Dan said, "If the circumstances were the same as Bobby's... then yes, of course I'd let him flux."
Mirren smiled. "You're religious. You've got to look at it from my point of view."
Dan laughed at this. "From your point of view! Ralph, you don't know how selfish that sounds. Why don't you look at it from Bobby's point of view?"
Mirren closed his eyes. "I couldn't hold myself responsible if anything happened to him."
"But from Bobby's perspective, and mine, and that of thousands of other Enginemen, you wouldn't be responsible. Can't you accept that?"
As Mirren looked at it, his brother's condition was made worse by the fact that if he were ever to mind-push a 'ship again, the chances were that the effort would kill him. He'd die a flux-death, the death that religious Enginemen considered the ultimate exit, but which he, Mirren, considered just as final and pointless as any other death.
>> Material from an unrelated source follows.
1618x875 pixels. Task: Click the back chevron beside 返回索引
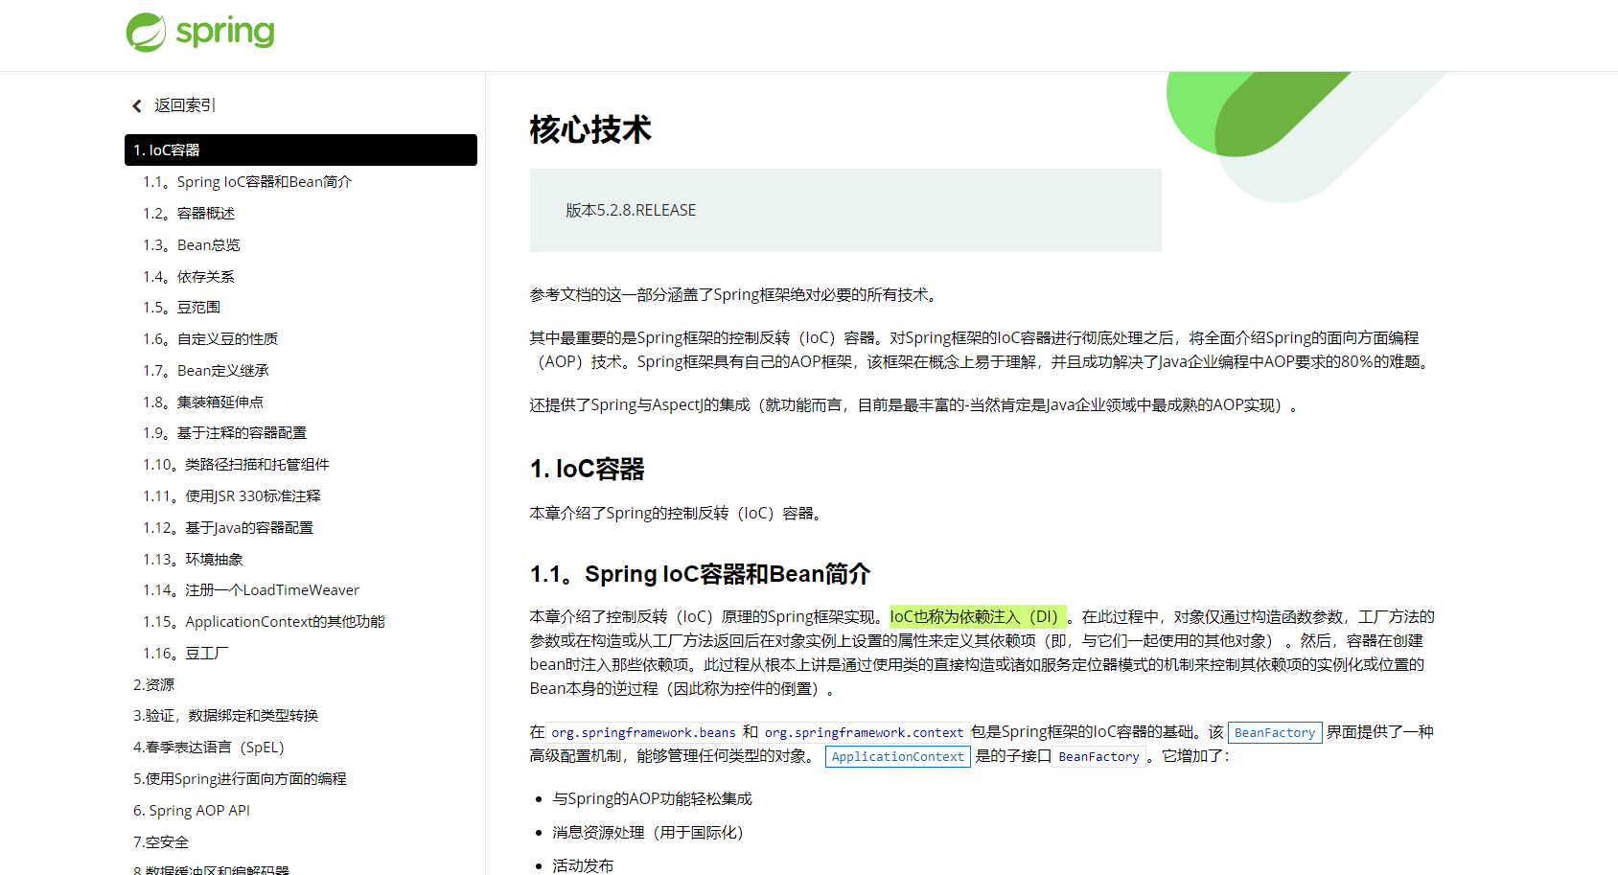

Mirren had always thought that no matter how terrible and restricted his brother's life was, it was an improvement on the oblivion which awaited him upon death.
"Look at it this way," Dan said. "If you asked Bobby whether he wanted to push the 'ship, what do you think he'd say?"
Mirren sighed. "He'd jump at the chance."
"Exactly!" Dan hit the table. "Now, could you honestly live with yourself if you denied Bobby the opportunity to flux with us?"
Mirren closed his eyes. The thought of leaving his brother alone in the apartment, while he went off mind-pushing the smallship...
"But how could I live with myself, Dan, if I sent him to his death?"
"It would be what he wanted," Dan said gently. "Please, when you get back, explain the situation and give him the choice. Promise me."
He told himself that Dan was right. There was really no excuse for not telling Bobby; to deny him the right to make the choice would be indefensible.
He found himself nodding.
"Good." Dan looked at his watch. "Come on, it's time we were going. The Church closes for the day in a couple of hours."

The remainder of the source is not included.